Segment Start: STORED DATA
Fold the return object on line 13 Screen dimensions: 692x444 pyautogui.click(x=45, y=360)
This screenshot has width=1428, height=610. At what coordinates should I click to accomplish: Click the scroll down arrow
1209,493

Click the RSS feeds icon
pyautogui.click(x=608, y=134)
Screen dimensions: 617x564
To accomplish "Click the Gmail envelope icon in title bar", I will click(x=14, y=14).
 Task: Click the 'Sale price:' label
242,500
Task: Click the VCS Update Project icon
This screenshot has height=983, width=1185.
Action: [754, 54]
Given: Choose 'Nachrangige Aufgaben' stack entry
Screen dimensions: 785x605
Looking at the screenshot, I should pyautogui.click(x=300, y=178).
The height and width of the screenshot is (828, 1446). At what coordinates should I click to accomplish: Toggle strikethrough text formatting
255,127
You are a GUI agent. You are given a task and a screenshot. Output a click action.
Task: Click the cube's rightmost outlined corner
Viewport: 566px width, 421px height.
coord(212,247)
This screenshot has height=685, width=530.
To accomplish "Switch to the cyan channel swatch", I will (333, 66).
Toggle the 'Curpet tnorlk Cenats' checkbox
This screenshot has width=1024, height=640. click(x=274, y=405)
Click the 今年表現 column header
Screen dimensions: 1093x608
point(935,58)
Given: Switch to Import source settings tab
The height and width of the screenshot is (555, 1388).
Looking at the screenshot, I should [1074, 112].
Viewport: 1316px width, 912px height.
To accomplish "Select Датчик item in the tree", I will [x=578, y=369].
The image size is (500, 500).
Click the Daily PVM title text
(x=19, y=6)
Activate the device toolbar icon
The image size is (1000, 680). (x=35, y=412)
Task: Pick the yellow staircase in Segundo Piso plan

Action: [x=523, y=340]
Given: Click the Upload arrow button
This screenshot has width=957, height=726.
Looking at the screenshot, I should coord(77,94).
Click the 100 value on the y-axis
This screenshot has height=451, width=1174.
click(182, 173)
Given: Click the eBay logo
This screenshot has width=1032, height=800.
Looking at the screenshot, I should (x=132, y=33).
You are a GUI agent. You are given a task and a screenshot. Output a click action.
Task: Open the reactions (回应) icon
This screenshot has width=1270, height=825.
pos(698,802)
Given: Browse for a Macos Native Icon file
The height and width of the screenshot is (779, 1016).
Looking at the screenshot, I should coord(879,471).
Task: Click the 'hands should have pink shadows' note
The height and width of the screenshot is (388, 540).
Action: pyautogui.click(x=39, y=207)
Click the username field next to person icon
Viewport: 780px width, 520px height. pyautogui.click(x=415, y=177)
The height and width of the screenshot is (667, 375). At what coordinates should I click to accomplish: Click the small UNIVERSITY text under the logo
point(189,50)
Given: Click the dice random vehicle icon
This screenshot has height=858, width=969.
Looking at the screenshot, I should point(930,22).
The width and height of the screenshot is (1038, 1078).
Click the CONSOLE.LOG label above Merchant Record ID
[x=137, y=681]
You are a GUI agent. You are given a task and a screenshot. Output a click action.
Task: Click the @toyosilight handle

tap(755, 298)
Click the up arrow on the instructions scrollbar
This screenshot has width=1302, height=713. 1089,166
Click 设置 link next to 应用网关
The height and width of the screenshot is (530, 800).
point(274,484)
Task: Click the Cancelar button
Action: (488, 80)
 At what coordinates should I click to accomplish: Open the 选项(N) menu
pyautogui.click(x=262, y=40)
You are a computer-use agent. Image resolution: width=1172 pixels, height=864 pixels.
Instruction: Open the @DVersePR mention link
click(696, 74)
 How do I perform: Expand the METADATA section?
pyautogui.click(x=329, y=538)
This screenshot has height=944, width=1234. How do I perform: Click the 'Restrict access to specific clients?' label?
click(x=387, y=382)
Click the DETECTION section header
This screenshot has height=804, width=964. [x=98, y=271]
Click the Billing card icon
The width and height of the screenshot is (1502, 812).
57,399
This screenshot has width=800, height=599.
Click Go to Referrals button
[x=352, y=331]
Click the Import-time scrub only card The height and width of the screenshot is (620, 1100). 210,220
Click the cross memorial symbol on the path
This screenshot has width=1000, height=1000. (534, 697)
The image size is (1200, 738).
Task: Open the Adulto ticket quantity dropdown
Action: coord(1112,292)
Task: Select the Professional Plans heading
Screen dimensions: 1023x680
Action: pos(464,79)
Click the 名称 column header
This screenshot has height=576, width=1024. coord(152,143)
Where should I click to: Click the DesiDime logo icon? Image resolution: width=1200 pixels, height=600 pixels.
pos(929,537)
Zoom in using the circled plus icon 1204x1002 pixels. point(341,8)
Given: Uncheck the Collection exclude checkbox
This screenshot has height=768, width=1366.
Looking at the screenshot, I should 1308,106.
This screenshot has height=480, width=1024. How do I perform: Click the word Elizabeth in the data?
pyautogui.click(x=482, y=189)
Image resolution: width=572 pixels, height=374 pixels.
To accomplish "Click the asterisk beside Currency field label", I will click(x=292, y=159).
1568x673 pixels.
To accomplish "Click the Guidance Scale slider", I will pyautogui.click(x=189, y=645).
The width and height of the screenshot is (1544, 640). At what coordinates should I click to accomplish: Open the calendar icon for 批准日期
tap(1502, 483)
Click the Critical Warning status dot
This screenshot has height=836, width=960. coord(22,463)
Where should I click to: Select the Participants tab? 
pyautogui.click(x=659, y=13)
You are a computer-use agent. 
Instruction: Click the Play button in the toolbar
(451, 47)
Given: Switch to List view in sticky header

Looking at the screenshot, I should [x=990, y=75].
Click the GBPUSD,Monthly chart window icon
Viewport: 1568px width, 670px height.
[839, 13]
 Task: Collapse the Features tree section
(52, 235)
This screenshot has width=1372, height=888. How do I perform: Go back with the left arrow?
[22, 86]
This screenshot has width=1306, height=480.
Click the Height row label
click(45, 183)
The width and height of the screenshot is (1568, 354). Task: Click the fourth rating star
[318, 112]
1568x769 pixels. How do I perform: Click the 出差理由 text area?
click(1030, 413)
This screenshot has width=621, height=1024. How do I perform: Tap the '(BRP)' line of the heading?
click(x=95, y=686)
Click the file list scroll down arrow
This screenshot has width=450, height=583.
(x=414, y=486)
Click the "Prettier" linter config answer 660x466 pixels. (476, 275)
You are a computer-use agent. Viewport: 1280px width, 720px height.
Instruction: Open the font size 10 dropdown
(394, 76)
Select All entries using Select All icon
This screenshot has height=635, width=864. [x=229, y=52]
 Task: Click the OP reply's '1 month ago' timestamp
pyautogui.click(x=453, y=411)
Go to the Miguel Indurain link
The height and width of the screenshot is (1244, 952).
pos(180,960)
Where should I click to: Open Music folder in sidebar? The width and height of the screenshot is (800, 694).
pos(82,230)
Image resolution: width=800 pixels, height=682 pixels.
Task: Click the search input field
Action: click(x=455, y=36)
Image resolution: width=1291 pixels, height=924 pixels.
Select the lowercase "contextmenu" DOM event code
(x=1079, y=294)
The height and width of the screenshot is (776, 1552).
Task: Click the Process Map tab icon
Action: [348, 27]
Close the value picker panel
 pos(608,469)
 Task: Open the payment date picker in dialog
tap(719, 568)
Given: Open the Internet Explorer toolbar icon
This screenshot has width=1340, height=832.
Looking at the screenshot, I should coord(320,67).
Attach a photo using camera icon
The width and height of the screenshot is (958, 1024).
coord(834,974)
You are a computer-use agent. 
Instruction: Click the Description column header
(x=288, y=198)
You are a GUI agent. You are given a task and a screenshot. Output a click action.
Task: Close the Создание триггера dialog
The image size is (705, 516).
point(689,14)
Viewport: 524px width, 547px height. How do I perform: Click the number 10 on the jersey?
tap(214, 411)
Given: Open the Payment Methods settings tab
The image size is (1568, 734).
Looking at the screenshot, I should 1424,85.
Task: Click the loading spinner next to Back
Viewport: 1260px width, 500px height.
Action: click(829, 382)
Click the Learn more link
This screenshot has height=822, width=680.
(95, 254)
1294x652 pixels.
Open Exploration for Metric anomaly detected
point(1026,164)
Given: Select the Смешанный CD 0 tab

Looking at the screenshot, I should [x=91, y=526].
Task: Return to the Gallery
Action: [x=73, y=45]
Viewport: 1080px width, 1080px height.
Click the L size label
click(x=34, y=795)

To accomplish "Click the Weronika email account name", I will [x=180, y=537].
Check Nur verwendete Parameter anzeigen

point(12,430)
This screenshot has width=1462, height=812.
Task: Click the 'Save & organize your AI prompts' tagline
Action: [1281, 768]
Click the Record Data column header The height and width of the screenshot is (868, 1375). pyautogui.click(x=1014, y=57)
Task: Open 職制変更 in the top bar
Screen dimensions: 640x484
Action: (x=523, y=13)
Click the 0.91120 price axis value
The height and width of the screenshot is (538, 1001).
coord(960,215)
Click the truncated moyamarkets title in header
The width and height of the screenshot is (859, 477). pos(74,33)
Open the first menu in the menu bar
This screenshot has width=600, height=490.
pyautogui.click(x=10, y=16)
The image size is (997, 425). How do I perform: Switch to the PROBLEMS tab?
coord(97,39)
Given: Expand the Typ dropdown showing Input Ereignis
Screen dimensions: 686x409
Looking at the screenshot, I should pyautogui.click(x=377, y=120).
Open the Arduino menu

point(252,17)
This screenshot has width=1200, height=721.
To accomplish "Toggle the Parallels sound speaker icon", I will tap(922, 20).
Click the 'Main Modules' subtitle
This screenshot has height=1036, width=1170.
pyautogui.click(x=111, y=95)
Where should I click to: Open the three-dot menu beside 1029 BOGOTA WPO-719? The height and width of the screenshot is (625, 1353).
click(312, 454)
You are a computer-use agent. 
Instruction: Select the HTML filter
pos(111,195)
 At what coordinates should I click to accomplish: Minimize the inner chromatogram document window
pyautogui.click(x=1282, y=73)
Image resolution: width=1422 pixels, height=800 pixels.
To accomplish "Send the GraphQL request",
Segment End: STORED DATA
▸ INSTRUCTIONS TO FOLLOW
The reply should consist solely of the lines above from the one that has "This screenshot has width=1340, height=832." through the one that has "Viewport: 1080px width, 1080px height.", reproduced exactly.

▸ RESPONSE TO THIS TASK
This screenshot has width=1340, height=832.
Looking at the screenshot, I should coord(320,67).
Attach a photo using camera icon
The width and height of the screenshot is (958, 1024).
coord(834,974)
You are a computer-use agent. 
Instruction: Click the Description column header
(x=288, y=198)
You are a GUI agent. You are given a task and a screenshot. Output a click action.
Task: Close the Создание триггера dialog
The image size is (705, 516).
point(689,14)
Viewport: 524px width, 547px height. How do I perform: Click the number 10 on the jersey?
tap(214, 411)
Given: Open the Payment Methods settings tab
The image size is (1568, 734).
Looking at the screenshot, I should 1424,85.
Task: Click the loading spinner next to Back
Viewport: 1260px width, 500px height.
Action: click(829, 382)
Click the Learn more link
This screenshot has height=822, width=680.
(95, 254)
1294x652 pixels.
Open Exploration for Metric anomaly detected
point(1026,164)
Given: Select the Смешанный CD 0 tab

Looking at the screenshot, I should [x=91, y=526].
Task: Return to the Gallery
Action: [x=73, y=45]
Viewport: 1080px width, 1080px height.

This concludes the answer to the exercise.